Gönüldaş: Dil bölmez, birleştirir

Türk devletinin Kürt dili ve kültürüne yönelik yasaklarını inkarcı zihniyetin pratikte açığa çıkışı olarak değerlendiren Gönüldaş, bir dilin toplumları, halkları veya devletleri bölmekten öte birleştirici bir güç olduğunu vurguladı.

Yüz yıllık inkar ve asimilasyon yaklaşımının bugün de devam ettiğine işaret eden Gönüldaş, Ankara’da Kürtçe dil ve kültürü üzerine dil ve sanatsal çalışmalar yapacakları Anka Dil Kültür Sanat Derneği’ni önümüzdeki hafta faaliyete geçireceklerini duyurdu.

Anka Dil Kültür Sanat Derneği yöneticisi Mehmet Zeki Gönüldaş, Kürt dili üzerinden yapılan asimilasyon, baskı ve yasaklamalara ilişkin konuştu.

ÜLKENİN ASLİ UNSURU AMA DİLİ KABUL EDİLMİYOR

“Dil, bir toplumun hafızasıdır’ diyerek sözlerine başlayan Gönüldaş, “Bir halkı yok etmenin yöntemi, kültürünü ve dilini inkar ve asimile etmektir. Anayasa’nın 42. Maddesinde denildiği gibi; Türkiye’de Türkçeden başka hiçbir dil, eğitim dili olamıyor. Kürtler bu ülkenin asli unsuru olmasına, yüz yıllık geçmişlerine rağmen dillerini kültürel olarak da ifade edemiyorlar, eğitim dili olarak da. Sadece Kürt diline dönük de değil; Anadolu coğrafyasında çeşitli halklar ve diller olmasına rağmen Türkçeden başka hiçbir dil eğitim dili olarak kabul edilmiyor. Kürtler, bu coğrafyada diğer azınlıklardan nicel olarak fazladır. Dolayısıyla eğitim dilini de talep ediyorlar ama devlet buna bir karşılık vermiyor” dedi.

KÜRTÇE ASİMİLASYONA RAĞMEN YAŞATILIYOR

Kürt dilinin asimilasyona uğramasına rağmen bugün hala yaşadığına işaret eden Gönüldaş, “Bütün yasaklara, asimilasyona rağmen de bu dil türkülerde, müziklerde, tiyatrolarda yani kültürel anlamda bu dil yaşamıştır ve yaşatılmaya çalışılıyor. Ama bu yasak ve asimilasyon politikası devam ederse belki de yok olacak. Bütün dünyada ve özellikle Avrupa’da halkların kendi dilinde eğitim hakkı var. Bu bir çeşitliliktir, toplumu bölen, devletleri bölen bir durum değildir. Halkların ortak yaşamını da garanti altına alan ve kültürel anlamda zenginliği ifade eden bir durumdur” diye konuştu.

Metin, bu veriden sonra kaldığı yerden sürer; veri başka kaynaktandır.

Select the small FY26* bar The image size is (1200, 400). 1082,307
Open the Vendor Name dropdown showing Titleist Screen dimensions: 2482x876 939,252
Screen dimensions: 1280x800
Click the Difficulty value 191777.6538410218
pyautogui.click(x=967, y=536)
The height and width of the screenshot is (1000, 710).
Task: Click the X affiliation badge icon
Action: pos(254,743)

YÜZ YILLIK YAKLAŞIM DEVAM EDİYOR

Geçtiğimiz haftalarda Kürtçe konserler, oyun ve tiyatroların yasaklanmasına değinen Gönüldaş, Kürtçe üzerindeki baskıları şöyle değerlendirdi: “Özellikle son günlerde Kürt diline olan yaklaşım, inkarcı zihniyetin pratikte açığa çıkmasıdır. Kürtçe’nin bugün bu aşamaya gelmesi, inkara rağmen hala kendini yaşatması Kürtlerin toplumsal özelliğiyle ilgilidir. Kapitalizmin ve tabiri caizse devletin ulaşamadığı uzak köylerde bu dil, bu kültür rahat yaşamıştır. Kentleşmeyle birlikte egemen kültürde, eğitim ve üretim dili olmadığı için asimilasyon biraz daha fazla kendini göstermiştir. Bu güncel ve  yüz yıllık yaklaşım bugün de devam etmektedir. Bir insanın kendi ana diliyle konuşması, müzik yapması, sanatsal ve kültürel olarak ifade etmesi bir devleti bölmez.”

KIRMANCKÎ VE SORANÎ DE OLACAK

Mehmet Zeki Gönüldaş, Ankara’da 12 Haziran günü faaliyete geçirecekleri Anka Dil, Kültür ve Sanat Derneği’ne ilişkin de şunları söyledi: “Ankara’da yaklaşık yedi yıldır, bu temelli bir çalışma olmadı. Daha öncesinde dil çalışması yapan bir dernek vardı fakat kapatılmıştı. Kürtçe’nin diğer lehçeleri Kirmanckî, Soranî gibi lehçelerde de eğitimlerimiz olacak. Sanatsal ve kültürel etkinlikler de olacak. Bu toprakların kültürüne dair çalışmalar, etkinlikler ve çalıştaylar yapacağız.”